Both the module 2 and module 3 classifiers contained a large number of items found on the ADOS-2 algorithms, suggesting that our abbreviated classifiers preserve much of the diagnostic validity of the original algorithm. However, we cannot discount the inherent bias in features used in the ADOS-2 algorithm, as those features are used in forming the diagnosis. Despite this, several features in both the ADOS-2 module 2 and module 3 algorithms ranked low in their classification ability. In module 2, A7 and B11 were ranked 13th and 25th, whereas in module 3, B4 and B10 ranked 13th and 14th, respectively, out of the 28 features. The low ranking of these features can be explained by lack of variation in responses between individuals with and without ASD. Of the 9 and 12 features used in the module 2 and 3 classifiers, five behaviors overlapped between the two machine learning classifiers identified in our study, namely unusual eye contact, quality of social overtures, amount of reciprocal social interaction, descriptive, conventional, instrumental and informational gestures, and hand, finger and other complex mannerisms. Since each module of ADOS is designed for a specific level of developmental ability, the inclusion of these five features in both classifiers may reflect their relative importance to the classification of ASD independent of the language and developmental level of the individual.
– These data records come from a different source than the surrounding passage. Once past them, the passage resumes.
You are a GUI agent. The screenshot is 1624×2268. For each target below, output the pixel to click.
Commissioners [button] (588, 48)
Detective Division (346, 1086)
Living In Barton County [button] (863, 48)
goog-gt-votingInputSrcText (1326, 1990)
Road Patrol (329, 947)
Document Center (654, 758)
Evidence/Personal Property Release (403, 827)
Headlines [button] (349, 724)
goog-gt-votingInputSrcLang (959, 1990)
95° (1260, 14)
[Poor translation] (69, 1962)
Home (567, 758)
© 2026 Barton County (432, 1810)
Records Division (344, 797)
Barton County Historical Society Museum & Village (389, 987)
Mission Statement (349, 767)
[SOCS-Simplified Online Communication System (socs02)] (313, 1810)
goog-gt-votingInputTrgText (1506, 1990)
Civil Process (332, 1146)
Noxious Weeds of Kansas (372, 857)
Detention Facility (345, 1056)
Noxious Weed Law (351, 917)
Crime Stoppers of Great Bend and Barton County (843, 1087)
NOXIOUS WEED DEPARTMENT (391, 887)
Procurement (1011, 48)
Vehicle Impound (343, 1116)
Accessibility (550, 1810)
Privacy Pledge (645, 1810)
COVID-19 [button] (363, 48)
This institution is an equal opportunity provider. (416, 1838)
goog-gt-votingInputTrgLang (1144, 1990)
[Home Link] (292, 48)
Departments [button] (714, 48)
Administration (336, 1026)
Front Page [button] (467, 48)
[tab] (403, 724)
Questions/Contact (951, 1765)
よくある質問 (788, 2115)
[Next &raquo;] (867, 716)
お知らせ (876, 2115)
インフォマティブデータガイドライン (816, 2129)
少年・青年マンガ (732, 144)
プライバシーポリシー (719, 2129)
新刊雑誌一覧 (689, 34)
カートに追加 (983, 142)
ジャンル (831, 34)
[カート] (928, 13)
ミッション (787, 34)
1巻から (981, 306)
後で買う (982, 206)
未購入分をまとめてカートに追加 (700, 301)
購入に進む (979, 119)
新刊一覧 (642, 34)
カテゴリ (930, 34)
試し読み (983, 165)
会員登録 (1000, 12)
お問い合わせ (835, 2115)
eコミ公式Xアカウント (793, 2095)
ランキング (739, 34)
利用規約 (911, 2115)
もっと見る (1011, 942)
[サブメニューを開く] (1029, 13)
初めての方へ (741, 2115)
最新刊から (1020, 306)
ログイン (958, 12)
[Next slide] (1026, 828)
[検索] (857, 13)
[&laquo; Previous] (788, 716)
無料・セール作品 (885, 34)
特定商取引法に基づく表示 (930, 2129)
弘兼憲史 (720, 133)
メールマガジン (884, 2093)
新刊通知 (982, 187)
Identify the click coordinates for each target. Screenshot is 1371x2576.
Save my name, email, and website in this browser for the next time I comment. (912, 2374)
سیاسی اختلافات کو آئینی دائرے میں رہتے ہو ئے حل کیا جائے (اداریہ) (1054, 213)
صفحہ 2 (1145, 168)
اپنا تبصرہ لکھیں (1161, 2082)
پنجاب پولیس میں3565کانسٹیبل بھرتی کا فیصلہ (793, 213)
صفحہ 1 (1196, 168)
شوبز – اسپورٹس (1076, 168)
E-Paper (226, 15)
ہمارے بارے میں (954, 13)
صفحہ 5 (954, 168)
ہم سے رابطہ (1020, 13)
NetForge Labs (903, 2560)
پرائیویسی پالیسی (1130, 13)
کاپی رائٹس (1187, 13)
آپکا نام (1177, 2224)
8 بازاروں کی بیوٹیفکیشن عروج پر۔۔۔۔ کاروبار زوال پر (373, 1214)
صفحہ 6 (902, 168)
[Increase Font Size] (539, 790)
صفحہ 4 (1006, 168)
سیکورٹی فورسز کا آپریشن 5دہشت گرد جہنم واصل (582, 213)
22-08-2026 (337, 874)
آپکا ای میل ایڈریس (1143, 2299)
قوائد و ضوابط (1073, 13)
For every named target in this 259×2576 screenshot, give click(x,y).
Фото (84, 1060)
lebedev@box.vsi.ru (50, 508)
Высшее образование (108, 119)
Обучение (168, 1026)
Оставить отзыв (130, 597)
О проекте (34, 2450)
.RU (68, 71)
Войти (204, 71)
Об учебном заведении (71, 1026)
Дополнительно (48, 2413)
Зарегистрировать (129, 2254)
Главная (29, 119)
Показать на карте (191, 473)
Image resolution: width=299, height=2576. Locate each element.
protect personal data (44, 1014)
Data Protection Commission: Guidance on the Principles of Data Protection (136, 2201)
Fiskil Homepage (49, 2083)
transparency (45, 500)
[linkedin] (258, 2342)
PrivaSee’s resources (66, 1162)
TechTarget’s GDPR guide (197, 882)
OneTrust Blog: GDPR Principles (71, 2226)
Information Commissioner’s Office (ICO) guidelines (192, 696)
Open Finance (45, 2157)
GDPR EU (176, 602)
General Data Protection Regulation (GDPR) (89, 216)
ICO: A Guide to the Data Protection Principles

When performing a clinical evaluation of an individual with ASD using ADOS modules 2 and 3, the clinician uses 14 prescribed activities designed to elicit specific behaviors by the subject under evaluation. It is possible that the smaller number of behaviors represented in our classifiers may correspond to a compensatory reduction in the number of activities needed for an ASD risk assessment. For example, 3 of the 14 activities in module 2 (Table 4) and 6 of the 14 activities in module 3 (Table 5) would no longer be required to measure the behaviors used in the classifiers (Supplemental Discussion). Further examination and testing of this possibility is certainly needed, but it supports the possiblity that use of fewer behaviors may translate to shorter timeframes for observation. We have previously tested the potential for detection of risk for ASD in short home videos,²⁷ and we hope in future studies to test whether the behaviors used in the classifiers presented here may also be adequately measured in short home video clips.

Table 4. Module 2 activities.

Activity	Required for exam?
Construction task	Yes
Response to name	No
Make-believe play	No
Joint interactive play	Yes
Conversation	No
Response to joint attention	No
Demonstration task	Yes
Description of a picture	Yes
Telling a story from a book	Yes
Free play	Yes
Birthday party	Yes
Snack	Yes
Anticipation of a routine with objects	Yes
Bubble play	Yes

Open in a new tab

Abbreviation: ADOS, Autism Diagnostic Observation Schedule.

List of the 14 observational activities administered in module 2 of the ADOS-2. Of the 14, only 10 are needed to measure the behaviors used by the Logistic Regression classifier (Supplemental Discussion).

Table 5. Module 3 activities.

Activity	Required for exam?
Construction task	No
Make-believe play	No
Joint interactive play	Yes
Demonstration task	No
Description of a picture	Yes
Telling a story from a book	Yes
Cartoons	No
Conversation and reporting	Yes
Emotions	No
Social difficulties and annoyance	Yes
Break	Yes
Friends and marriage	Yes
Loneliness	Yes
Creating a story	No

Open in a new tab

Abbreviation: ADOS, Autism Diagnostic Observation Schedule.

List of the 14 observational activities administered in module 3 of the ADOS-2. Of the 14, only 8 are needed to measure the behaviors needed by the support vector machine classifier (Supplemental Discussion).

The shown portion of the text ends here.